----- Input for this task -----
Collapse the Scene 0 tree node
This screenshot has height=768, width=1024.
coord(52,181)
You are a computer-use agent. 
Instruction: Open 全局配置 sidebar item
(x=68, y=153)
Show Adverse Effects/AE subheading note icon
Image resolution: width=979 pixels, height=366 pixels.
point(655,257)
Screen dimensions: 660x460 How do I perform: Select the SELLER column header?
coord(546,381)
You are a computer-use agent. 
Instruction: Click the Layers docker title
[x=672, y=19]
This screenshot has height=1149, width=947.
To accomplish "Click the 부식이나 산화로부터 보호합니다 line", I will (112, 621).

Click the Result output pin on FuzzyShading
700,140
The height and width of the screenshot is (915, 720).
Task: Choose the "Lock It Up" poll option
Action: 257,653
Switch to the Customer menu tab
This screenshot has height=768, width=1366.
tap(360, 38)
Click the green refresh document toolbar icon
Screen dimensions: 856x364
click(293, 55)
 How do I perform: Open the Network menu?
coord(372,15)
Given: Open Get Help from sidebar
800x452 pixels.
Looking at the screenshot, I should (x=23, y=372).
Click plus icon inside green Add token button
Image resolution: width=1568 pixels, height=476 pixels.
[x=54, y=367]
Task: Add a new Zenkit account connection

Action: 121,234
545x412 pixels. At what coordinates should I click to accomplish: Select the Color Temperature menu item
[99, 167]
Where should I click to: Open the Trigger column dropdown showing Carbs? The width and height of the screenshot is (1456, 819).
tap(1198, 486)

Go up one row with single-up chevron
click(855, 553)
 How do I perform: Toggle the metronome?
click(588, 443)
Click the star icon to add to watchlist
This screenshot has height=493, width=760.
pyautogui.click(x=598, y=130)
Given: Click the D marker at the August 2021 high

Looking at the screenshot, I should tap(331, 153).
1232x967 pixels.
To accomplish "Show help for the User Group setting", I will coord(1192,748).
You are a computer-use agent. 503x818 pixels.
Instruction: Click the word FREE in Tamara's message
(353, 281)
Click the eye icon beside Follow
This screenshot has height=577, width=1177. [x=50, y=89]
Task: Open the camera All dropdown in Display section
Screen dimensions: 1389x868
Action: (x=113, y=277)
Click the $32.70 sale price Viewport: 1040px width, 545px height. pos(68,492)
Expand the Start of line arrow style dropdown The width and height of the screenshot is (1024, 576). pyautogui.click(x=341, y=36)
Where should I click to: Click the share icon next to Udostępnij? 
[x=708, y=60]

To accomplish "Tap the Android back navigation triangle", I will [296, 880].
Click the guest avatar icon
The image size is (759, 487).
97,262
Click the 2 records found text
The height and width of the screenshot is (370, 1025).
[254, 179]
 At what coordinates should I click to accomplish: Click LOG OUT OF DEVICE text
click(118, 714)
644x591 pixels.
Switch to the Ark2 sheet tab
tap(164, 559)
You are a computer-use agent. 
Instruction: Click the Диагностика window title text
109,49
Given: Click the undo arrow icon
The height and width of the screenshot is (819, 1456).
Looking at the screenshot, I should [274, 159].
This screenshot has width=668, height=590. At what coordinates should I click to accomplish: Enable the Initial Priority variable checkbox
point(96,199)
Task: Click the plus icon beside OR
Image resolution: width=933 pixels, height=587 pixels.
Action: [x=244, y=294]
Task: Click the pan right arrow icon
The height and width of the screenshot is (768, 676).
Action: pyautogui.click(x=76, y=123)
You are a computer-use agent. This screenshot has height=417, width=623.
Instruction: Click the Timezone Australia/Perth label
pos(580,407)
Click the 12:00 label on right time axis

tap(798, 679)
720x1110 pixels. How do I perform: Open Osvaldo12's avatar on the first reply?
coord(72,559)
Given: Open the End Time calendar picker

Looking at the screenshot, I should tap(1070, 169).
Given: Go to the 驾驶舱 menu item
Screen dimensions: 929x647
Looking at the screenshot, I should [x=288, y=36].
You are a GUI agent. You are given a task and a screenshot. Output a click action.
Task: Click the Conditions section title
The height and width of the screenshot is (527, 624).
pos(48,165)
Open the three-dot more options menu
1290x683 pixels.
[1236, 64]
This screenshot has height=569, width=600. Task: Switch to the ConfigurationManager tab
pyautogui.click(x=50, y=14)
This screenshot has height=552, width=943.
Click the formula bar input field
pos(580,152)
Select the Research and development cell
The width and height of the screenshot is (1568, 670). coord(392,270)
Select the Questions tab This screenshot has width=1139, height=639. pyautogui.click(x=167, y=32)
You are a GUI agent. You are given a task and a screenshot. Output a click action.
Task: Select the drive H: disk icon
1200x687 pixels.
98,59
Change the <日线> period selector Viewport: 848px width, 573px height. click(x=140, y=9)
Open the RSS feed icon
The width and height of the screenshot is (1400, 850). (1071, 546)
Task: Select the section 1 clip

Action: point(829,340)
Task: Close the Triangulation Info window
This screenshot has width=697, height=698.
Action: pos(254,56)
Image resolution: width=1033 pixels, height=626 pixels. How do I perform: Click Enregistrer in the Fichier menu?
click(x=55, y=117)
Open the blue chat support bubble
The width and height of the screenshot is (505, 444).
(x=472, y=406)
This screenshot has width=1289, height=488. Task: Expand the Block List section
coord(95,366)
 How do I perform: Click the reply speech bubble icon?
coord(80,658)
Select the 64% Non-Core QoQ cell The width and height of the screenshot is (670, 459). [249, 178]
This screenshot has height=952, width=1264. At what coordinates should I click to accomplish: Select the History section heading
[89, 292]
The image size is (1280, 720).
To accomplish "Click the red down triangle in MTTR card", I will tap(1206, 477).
-----
Proceeding from the line containing "The height and width of the screenshot is (768, 676)." through the line containing "Select the 64%", transcribe the lines above exactly, both end lines included.

> [Your solution]:
The height and width of the screenshot is (768, 676).
Action: pyautogui.click(x=76, y=123)
You are a computer-use agent. This screenshot has height=417, width=623.
Instruction: Click the Timezone Australia/Perth label
pos(580,407)
Click the 12:00 label on right time axis

tap(798, 679)
720x1110 pixels. How do I perform: Open Osvaldo12's avatar on the first reply?
coord(72,559)
Given: Open the End Time calendar picker

Looking at the screenshot, I should tap(1070, 169).
Given: Go to the 驾驶舱 menu item
Screen dimensions: 929x647
Looking at the screenshot, I should [x=288, y=36].
You are a GUI agent. You are given a task and a screenshot. Output a click action.
Task: Click the Conditions section title
The height and width of the screenshot is (527, 624).
pos(48,165)
Open the three-dot more options menu
1290x683 pixels.
[1236, 64]
This screenshot has height=569, width=600. Task: Switch to the ConfigurationManager tab
pyautogui.click(x=50, y=14)
This screenshot has height=552, width=943.
Click the formula bar input field
pos(580,152)
Select the Research and development cell
The width and height of the screenshot is (1568, 670). coord(392,270)
Select the Questions tab This screenshot has width=1139, height=639. pyautogui.click(x=167, y=32)
You are a GUI agent. You are given a task and a screenshot. Output a click action.
Task: Select the drive H: disk icon
1200x687 pixels.
98,59
Change the <日线> period selector Viewport: 848px width, 573px height. click(x=140, y=9)
Open the RSS feed icon
The width and height of the screenshot is (1400, 850). (1071, 546)
Task: Select the section 1 clip

Action: point(829,340)
Task: Close the Triangulation Info window
This screenshot has width=697, height=698.
Action: pos(254,56)
Image resolution: width=1033 pixels, height=626 pixels. How do I perform: Click Enregistrer in the Fichier menu?
click(x=55, y=117)
Open the blue chat support bubble
The width and height of the screenshot is (505, 444).
(x=472, y=406)
This screenshot has width=1289, height=488. Task: Expand the Block List section
coord(95,366)
 How do I perform: Click the reply speech bubble icon?
coord(80,658)
Select the 64% Non-Core QoQ cell The width and height of the screenshot is (670, 459). [249, 178]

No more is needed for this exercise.